**ZU ERLEDIGENDE AUFGABEN:**
a – Worin besteht laut dem Text zur Open-Source-Lizenzierung bei den meisten kommerziellen Lizenzen die Hauptverpflichtung des Lizenznehmers?
b – Drucke aus dem Text zur Open-Source-Lizenzierung den Abschnitt von „Kurzfassung“ bis einschließlich „OSS-Lizenzen so komplex?“ wortgetreu ab.
c – Führe den Text zur Open-Source-Lizenzierung im Anschluss an seinen letzten Satz weiter.

**SEITE:**
────────────────

Open Source Software — Lizenzierung!?

OSS ist in der Regel frei zugänglich, doch dahinter können sich verschiedenste Kombinationen von Lizenzierungen befinden, welche in der Praxis oft missachtet werden.

Ein hervorragender Artikel in englischer Sprache wurde deshalb ins deutsche übersetzt, um einen Einblick zu geben, wie komplex Open Source Lizenzierung sein kann. Der Originaltitel lautet: Open Source License Compliance-Why and How? aus dem Computer Magazin in der Ausgabe August 2019 auf den Seiten 63–67.


Einhaltung der Open-Source-Lizenz — Warum und Wie?

Kurzfassung

Die Einhaltung der Lizenzanforderungen für Open-Source-Software (OSS) ist notwendig, wird aber oft übersehen. In diesem Artikel wird erläutert, wie sich die Einhaltung von OSS-Lizenzen von der Einhaltung kommerzieller Softwarelizenzen unterscheidet, warum sie notwendig ist, obwohl OSS im Allgemeinen kostenlos ist und welche Anforderungen an OSS gestellt werden müssen. Der Schwerpunkt liegt auch auf dem häufigsten Anwendungsfall: Dem Verkauf eines Produkts, das offenen Quellcode enthält.

Bei der Verbreitung von Open Source Software (OSS)-Komponenten als eigenständige Software oder im Rahmen eigener Softwareprojekte wird ein wesentlicher Schritt zur Einhaltung der jeweiligen Lizenzbestimmungen oft vernachlässigt und seine Komplexität oft unterschätzt.

Unterschiede zwischen kommerziellen Lizenzen und OSS-Lizenzen

Warum ist die Einhaltung von OSS-Lizenzen so komplex?

Die Schwierigkeiten werden deutlich, wenn man OSS-Lizenzen mit kommerziellen Lizenzen vergleicht. Bei den meisten kommerziellen Lizenzen besteht die Hauptverpflichtung des Lizenznehmers lediglich in einer Zahlung für das Recht, die Software zu nutzen oder zu verbreiten. Kommerzielle Lizenzen können mit spezifischen Einschränkungen bezüglich der Lizenz-Metriken in Form von Concurrent-User-Lizenzen oder speziellen Anforderungen für die indirekte Nutzung von Software oder deren Vertrieb einhergehen; die Hauptpflicht (auch in diesen soeben genannten Fällen) ist jedoch die Zahlung einer Vergütung für die Nutzung der Software.

────────────────

**DATENSATZABSCHNITT:**
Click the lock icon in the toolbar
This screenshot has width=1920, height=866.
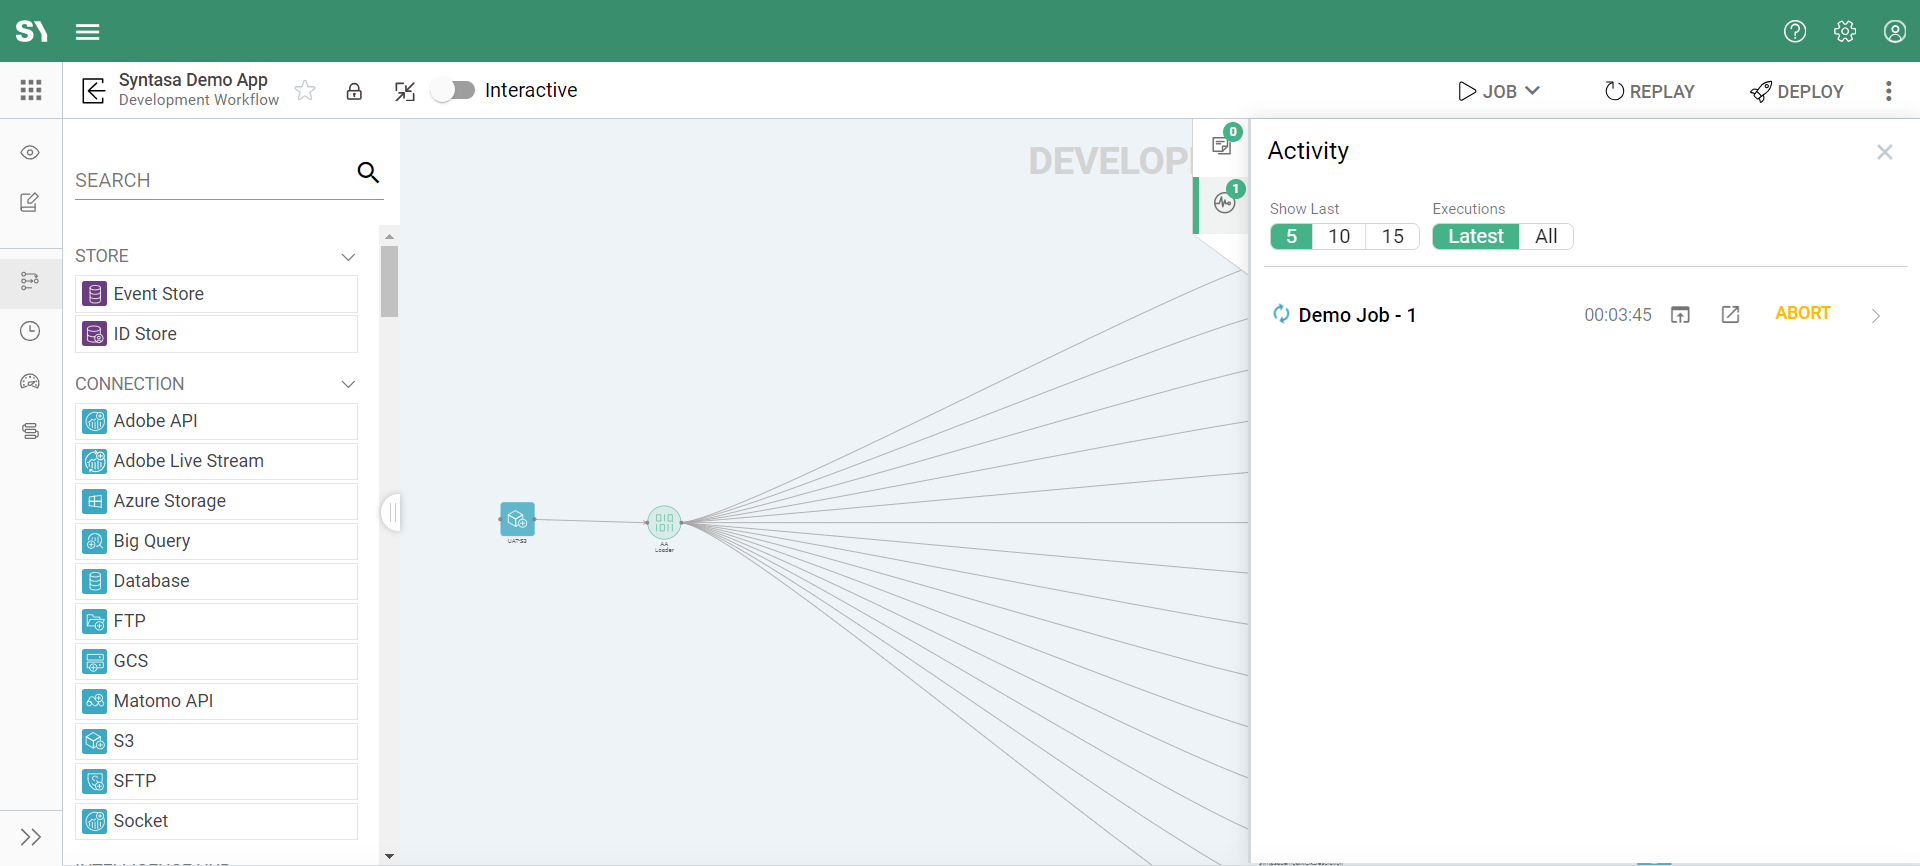coord(354,92)
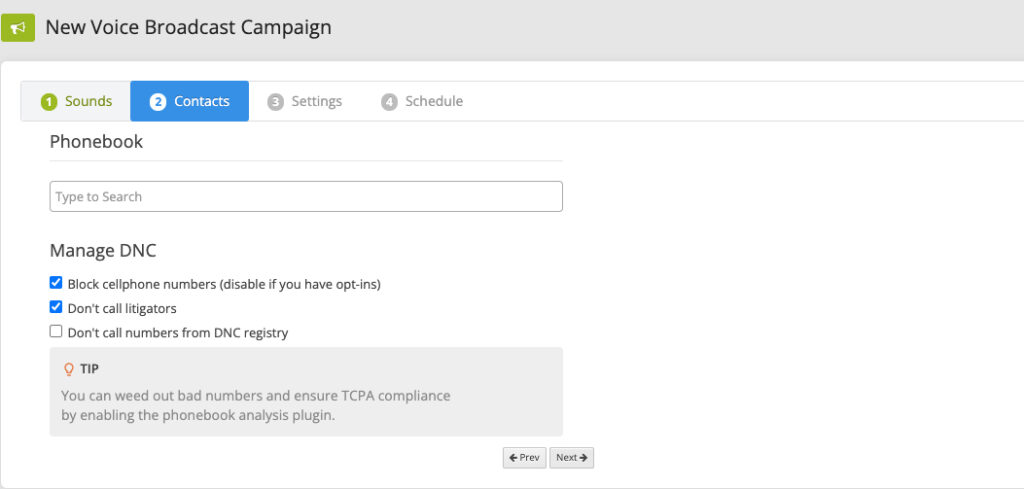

────────────────

**ERGEBNISSE DER AUFGABEN:**
a – In einer Zahlung für das Recht, die Software zu nutzen oder zu verbreiten.

b –
Kurzfassung

Die Einhaltung der Lizenzanforderungen für Open-Source-Software (OSS) ist notwendig, wird aber oft übersehen. In diesem Artikel wird erläutert, wie sich die Einhaltung von OSS-Lizenzen von der Einhaltung kommerzieller Softwarelizenzen unterscheidet, warum sie notwendig ist, obwohl OSS im Allgemeinen kostenlos ist und welche Anforderungen an OSS gestellt werden müssen. Der Schwerpunkt liegt auch auf dem häufigsten Anwendungsfall: Dem Verkauf eines Produkts, das offenen Quellcode enthält.

Bei der Verbreitung von Open Source Software (OSS)-Komponenten als eigenständige Software oder im Rahmen eigener Softwareprojekte wird ein wesentlicher Schritt zur Einhaltung der jeweiligen Lizenzbestimmungen oft vernachlässigt und seine Komplexität oft unterschätzt.

Unterschiede zwischen kommerziellen Lizenzen und OSS-Lizenzen

Warum ist die Einhaltung von OSS-Lizenzen so komplex?

c –
Die meisten OSS-Lizenzen funktionieren anders als kommerzielle Lizenzen. Sie beinhalten keine Zahlungen. Viele verlangen jedoch die Bereitstellung von Lizenztexten oder anderen Informationen zusammen mit der Bereitstellung der Software. Einige Lizenzen verlangen die Bereitstellung oder das Angebot des Quellcodes der OSS-Komponente in Fällen, in denen die Software nur in binärer Form zur Verfügung gestellt wird.

Vom Original-Autor:

Willkommen zurück zu dieser Kolumne über Open-Source-Software und wie sie die Welt verändert! Im vorherigen Text wurden Open-Source-Lizenzen vorgestellt und erläutert: die Rechte, die sie Ihnen einräumen, die Pflichten, die Sie zu erfüllen haben, und die Verbote, die Sie zu beachten haben. Für Benutzer von Open-Source-Software können die Verpflichtungen besonders heikel sein. Sie müssen diese Verpflichtungen einhalten, damit die Ihnen gewährten Rechte wirksam werden können. Wenn Sie die Verpflichtungen missachten, können Sie vom Rechtsinhaber verklagt werden.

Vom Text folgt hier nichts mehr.